更新時間:2025-06-23      點擊次數:604
使用高容量 cDNA 逆轉錄試劑盒進行基因表達分析,主要包括 RNA 樣本準備、逆轉錄反應和后續分析三個階段。以下為你詳細介紹具體實驗步驟:


  1. RNA 樣本準備

    • 樣本收集與保存:根據實驗目的收集合適的生物樣本,如細胞、組織或體液等。收集后,立即將樣本置于 RNA 保護劑中,或液氮速凍后轉移至 - 80°C 冰箱保存,防止 RNA 降解。

    • RNA 提取:使用合適的 RNA 提取試劑盒,如 TRIzol 試劑、硅膠膜柱式提取試劑盒等,按照說明書操作從樣本中提取總 RNA。提取過程中注意避免 RNA 酶污染,使用無 RNA 酶的耗材和試劑,操作在冰上進行以減少 RNA 降解。

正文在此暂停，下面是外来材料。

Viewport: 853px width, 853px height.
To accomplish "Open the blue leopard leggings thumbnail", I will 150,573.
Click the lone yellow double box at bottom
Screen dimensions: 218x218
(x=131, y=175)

    • RNA 質量檢測:通過分光光度計測定 RNA 濃度和純度,A260/A280 比值應在 1.8 - 2.0 之間,A260/A230 比值應大于 2.0,比值偏離范圍表明可能存在蛋白質、酚類或鹽類污染。同時,進行瓊脂糖凝膠電泳檢測 RNA 完整性,觀察 28S 和 18S rRNA 條帶是否清晰、亮度比例是否約為 2:1,若條帶彌散則提示 RNA 降解。

  2. 逆轉錄反應

    • 試劑準備:從低溫冰箱取出高容量 cDNA 逆轉錄試劑盒,置于冰上解凍。準備無 RNA 酶的 PCR 管、移液槍及槍頭。

    • 反應體系配制:在 PCR 管中依次加入以下試劑(以 20μl 反應體系為例):2μg 總 RNA、1μl 隨機引物或 1μl oligo (dT) 引物(根據樣本類型選擇)、4μl 5×RT Buffer、1μl 10mM dNTP Mix、1μl RNase Inhibitor、1μl Reverse Transcriptase,最后用無 RNA 酶水補足至 20μl。輕輕混勻,短暫離心使反應成分集中于管底。

    • 逆轉錄反應程序:將 PCR 管放入 PCR 儀,設置反應程序:25°C 孵育 10 分鐘(引物退火);37°C 孵育 120 分鐘(逆轉錄反應);70°C 孵育 15 分鐘(酶失活)。反應結束后,cDNA 產物可立即用于后續實驗,或保存于 - 20°C 備用。

  3. 后續基因表達分析

    • 引物設計:根據目的基因序列,使用專業引物設計軟件(如 Primer Premier、NCBI Primer - BLAST)設計特異性引物,引物長度一般為 18 - 25bp,Tm 值在 58 - 62°C 之間,GC 含量 40 - 60%。同時設計內參基因(如 β - actin、GAPDH)引物,用于數據歸一化。

    • 反應體系配制:在 PCR 管中依次加入:10μl 2×qPCR Master Mix、0.5μl 上游引物(10μM)、0.5μl 下游引物(10μM)、1μl cDNA 模板,用無 RNase 水補足至 20μl。輕輕混勻,短暫離心。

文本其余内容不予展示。